* WORK INSTRUCTIONS
Rewrite the items below with "Where should I click to" changed to "Where do I click to" in every place it occurs, keeping all other text unchanged.

* RECORDS PROVIDED
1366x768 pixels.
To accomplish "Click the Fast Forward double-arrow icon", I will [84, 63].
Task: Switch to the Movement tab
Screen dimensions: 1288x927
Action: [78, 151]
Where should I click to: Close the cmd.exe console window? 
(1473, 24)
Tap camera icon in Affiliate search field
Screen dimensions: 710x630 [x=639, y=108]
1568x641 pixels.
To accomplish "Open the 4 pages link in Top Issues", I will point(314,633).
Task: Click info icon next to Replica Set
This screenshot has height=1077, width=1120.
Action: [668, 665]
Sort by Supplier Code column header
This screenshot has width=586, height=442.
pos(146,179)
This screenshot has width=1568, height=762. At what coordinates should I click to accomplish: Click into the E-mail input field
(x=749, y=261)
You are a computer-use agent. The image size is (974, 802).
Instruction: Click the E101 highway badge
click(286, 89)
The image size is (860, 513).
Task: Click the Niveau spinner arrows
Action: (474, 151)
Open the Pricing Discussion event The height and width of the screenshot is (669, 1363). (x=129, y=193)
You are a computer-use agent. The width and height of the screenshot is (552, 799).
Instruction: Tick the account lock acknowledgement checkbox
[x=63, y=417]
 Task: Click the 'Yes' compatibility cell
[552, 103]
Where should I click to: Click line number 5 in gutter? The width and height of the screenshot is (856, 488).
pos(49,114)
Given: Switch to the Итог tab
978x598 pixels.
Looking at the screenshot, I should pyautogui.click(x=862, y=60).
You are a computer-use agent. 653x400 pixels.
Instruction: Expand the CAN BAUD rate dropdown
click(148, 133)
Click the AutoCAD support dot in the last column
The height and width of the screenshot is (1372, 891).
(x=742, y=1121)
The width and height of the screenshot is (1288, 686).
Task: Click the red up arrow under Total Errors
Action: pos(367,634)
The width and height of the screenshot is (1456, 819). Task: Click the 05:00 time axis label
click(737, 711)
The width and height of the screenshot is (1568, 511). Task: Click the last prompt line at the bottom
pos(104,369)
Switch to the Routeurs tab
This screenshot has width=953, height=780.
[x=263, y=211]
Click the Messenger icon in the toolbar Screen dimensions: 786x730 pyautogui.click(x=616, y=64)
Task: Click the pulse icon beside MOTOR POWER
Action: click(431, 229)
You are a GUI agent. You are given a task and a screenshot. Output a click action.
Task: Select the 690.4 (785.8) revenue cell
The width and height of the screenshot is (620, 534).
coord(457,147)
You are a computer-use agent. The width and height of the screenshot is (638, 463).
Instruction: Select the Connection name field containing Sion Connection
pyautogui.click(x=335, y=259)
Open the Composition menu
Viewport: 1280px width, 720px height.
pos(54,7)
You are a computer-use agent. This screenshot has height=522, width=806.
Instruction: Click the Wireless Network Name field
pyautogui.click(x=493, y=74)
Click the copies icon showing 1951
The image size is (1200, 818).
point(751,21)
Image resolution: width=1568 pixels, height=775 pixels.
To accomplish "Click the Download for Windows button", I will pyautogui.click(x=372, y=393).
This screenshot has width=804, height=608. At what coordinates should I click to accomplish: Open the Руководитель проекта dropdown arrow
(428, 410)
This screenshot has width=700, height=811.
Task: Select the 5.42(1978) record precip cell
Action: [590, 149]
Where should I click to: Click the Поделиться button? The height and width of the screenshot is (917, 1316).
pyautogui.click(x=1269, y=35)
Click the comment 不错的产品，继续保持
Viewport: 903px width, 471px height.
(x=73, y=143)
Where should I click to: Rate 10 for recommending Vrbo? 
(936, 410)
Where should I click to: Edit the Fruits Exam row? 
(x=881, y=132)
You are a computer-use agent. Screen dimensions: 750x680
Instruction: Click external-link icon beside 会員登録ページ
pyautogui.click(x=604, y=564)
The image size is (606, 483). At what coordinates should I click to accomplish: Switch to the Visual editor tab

* REPLY TO THE TASK
1366x768 pixels.
To accomplish "Click the Fast Forward double-arrow icon", I will [84, 63].
Task: Switch to the Movement tab
Screen dimensions: 1288x927
Action: [78, 151]
Where do I click to: Close the cmd.exe console window? 
(1473, 24)
Tap camera icon in Affiliate search field
Screen dimensions: 710x630 [x=639, y=108]
1568x641 pixels.
To accomplish "Open the 4 pages link in Top Issues", I will point(314,633).
Task: Click info icon next to Replica Set
This screenshot has height=1077, width=1120.
Action: [668, 665]
Sort by Supplier Code column header
This screenshot has width=586, height=442.
pos(146,179)
This screenshot has width=1568, height=762. At what coordinates should I click to accomplish: Click into the E-mail input field
(x=749, y=261)
You are a computer-use agent. The image size is (974, 802).
Instruction: Click the E101 highway badge
click(286, 89)
The image size is (860, 513).
Task: Click the Niveau spinner arrows
Action: (474, 151)
Open the Pricing Discussion event The height and width of the screenshot is (669, 1363). (x=129, y=193)
You are a computer-use agent. The width and height of the screenshot is (552, 799).
Instruction: Tick the account lock acknowledgement checkbox
[x=63, y=417]
 Task: Click the 'Yes' compatibility cell
[552, 103]
Where do I click to: Click line number 5 in gutter? The width and height of the screenshot is (856, 488).
pos(49,114)
Given: Switch to the Итог tab
978x598 pixels.
Looking at the screenshot, I should pyautogui.click(x=862, y=60).
You are a computer-use agent. 653x400 pixels.
Instruction: Expand the CAN BAUD rate dropdown
click(148, 133)
Click the AutoCAD support dot in the last column
The height and width of the screenshot is (1372, 891).
(x=742, y=1121)
The width and height of the screenshot is (1288, 686).
Task: Click the red up arrow under Total Errors
Action: pos(367,634)
The width and height of the screenshot is (1456, 819). Task: Click the 05:00 time axis label
click(737, 711)
The width and height of the screenshot is (1568, 511). Task: Click the last prompt line at the bottom
pos(104,369)
Switch to the Routeurs tab
This screenshot has width=953, height=780.
[x=263, y=211]
Click the Messenger icon in the toolbar Screen dimensions: 786x730 pyautogui.click(x=616, y=64)
Task: Click the pulse icon beside MOTOR POWER
Action: click(431, 229)
You are a GUI agent. You are given a task and a screenshot. Output a click action.
Task: Select the 690.4 (785.8) revenue cell
The width and height of the screenshot is (620, 534).
coord(457,147)
You are a computer-use agent. The width and height of the screenshot is (638, 463).
Instruction: Select the Connection name field containing Sion Connection
pyautogui.click(x=335, y=259)
Open the Composition menu
Viewport: 1280px width, 720px height.
pos(54,7)
You are a computer-use agent. This screenshot has height=522, width=806.
Instruction: Click the Wireless Network Name field
pyautogui.click(x=493, y=74)
Click the copies icon showing 1951
The image size is (1200, 818).
point(751,21)
Image resolution: width=1568 pixels, height=775 pixels.
To accomplish "Click the Download for Windows button", I will pyautogui.click(x=372, y=393).
This screenshot has width=804, height=608. At what coordinates should I click to accomplish: Open the Руководитель проекта dropdown arrow
(428, 410)
This screenshot has width=700, height=811.
Task: Select the 5.42(1978) record precip cell
Action: [590, 149]
Where do I click to: Click the Поделиться button? The height and width of the screenshot is (917, 1316).
pyautogui.click(x=1269, y=35)
Click the comment 不错的产品，继续保持
Viewport: 903px width, 471px height.
(x=73, y=143)
Where do I click to: Rate 10 for recommending Vrbo? 
(936, 410)
Where do I click to: Edit the Fruits Exam row? 
(x=881, y=132)
You are a computer-use agent. Screen dimensions: 750x680
Instruction: Click external-link icon beside 会員登録ページ
pyautogui.click(x=604, y=564)
The image size is (606, 483). At what coordinates should I click to accomplish: Switch to the Visual editor tab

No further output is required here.